Crowdfunding fills the financing gap restaurants face between the usual startup methods—soliciting friends and family for funds, accessing credit card debt—and hard-to-get bank loans. But you’ll have to wait if you want to use the crowdfunding method approved as part of 2012‘s Jumpstart Our Business Startups Act (JOBS), also known as Title III. The Securities and Exchange Commission is still tinkering with the rules that will govern the Title III process. The pace has been deliberately slow. Earlier this year. SEC chairman Mary Jo White told the Wall Street Journal that completing the rules that will govern crowdfunding “are an important priority in 2014.”
To be fair, it’s a thorny issue for the SEC. The agency has to come up with a method that both streamlines access to capital for small businesses like restaurants yet protects investors from fraud. For example, one proposed rule would require small businesses that wanted to raise more than $500,000 to provide audited financial information to investors up front. The SEC’s estimated cost of such an audit: $29,000—a fortune for startup businesses of modest size.

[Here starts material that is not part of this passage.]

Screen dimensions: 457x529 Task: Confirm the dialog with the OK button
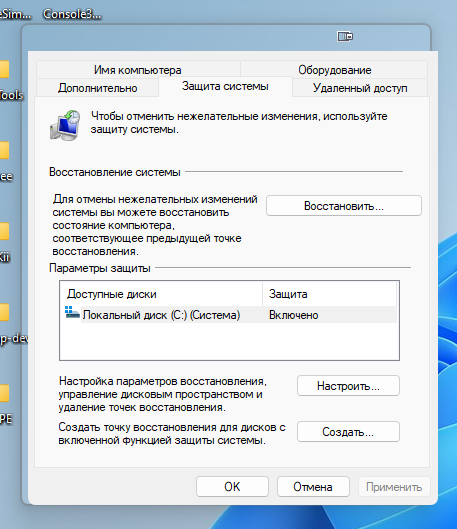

The key difference here: With Kickstarter, participants who donate certain dollar amounts receive a promise of merchandise or a service when the business gets going. Kickstarter doesn’t monitor whether or not the business receiving the money actually delivers the promised perks. In contrast, those who invest via a JOBS Act platform will have an equity position in the business. These shareholders expect everything will be on the up and up, and that the SEC will investigate if it isn’t.
Once Title III is in place, existing and aspiring restaurant operators will be able to sell up to $1 million worth of shares in their proposed venture to anyone who wants to buy them. Restaurants can already sell equity in their businesses via online sites like CircleUp, as long as share buyers are “accredited investors,” i.e., those having $1 million in assets in addition to the value of their residence and having an income in excess of $200,000 per year. Title III will make equity investing accessible for those of lesser means. Few restaurants have gone this particular equity route so far.
Even when Title III gets rolling, expect Kickstarter to remain the go-to site for restaurant funding campaigns. The site recently passed the 500-project mark, and has even been able to fund larger-scale ventures. Ambitious Twin Cities-area restaurant Travail raised $255,669. Chef Kevin Sousa’s Superior Motors restaurant in Braddock, PA, holds the current record, landing $310,225 from 2,026 backers.
Smaller projects remain the bread-and-butter of Kickstarter’s restaurant fund-raising efforts. The site’s c.e.o., Yancey Stricker, recently told Eater how restaurant operators should approach a Kickstarter campaign.
“You want to start with just a very practical thing of, ‘What are you trying to achieve?’ If you're trying to renovate your kitchen or start the whole thing from scratch, there's probably an actual act of what you practically need to achieve. I would start doing that. There's some math that you can do. For example, the average pledge now on Kickstarter is $71. If you think about the amount of money you need, divide that by 71 and that would net out how many backers you might be looking for. I find that thinking about these things from the perspective of how many people can you get on board versus how much money can you generate is maybe an easier way to understand it and think it through. Maybe think about the size of your community."
Stricker adds that compelling rewards are key to any restaurant project. And he urges restaurant owners to think beyond free meals. “There are really creative things you can do [such as] letting people come in on a Friday afternoon and get cooking lessons from the staff or letting people go to the market with you and see how you source your produce.”
Good advice. If you need to get a feel for how well certain types of Kickstarter campaigns are structured, take a look at this interactive map of successful Kickstarter-funded projects throughout the U.S. and start clicking away. And let’s hope the SEC gets Title III going soon to provide another route by which ambitious restaurant operators can raise money to break into the business or expand their current operation.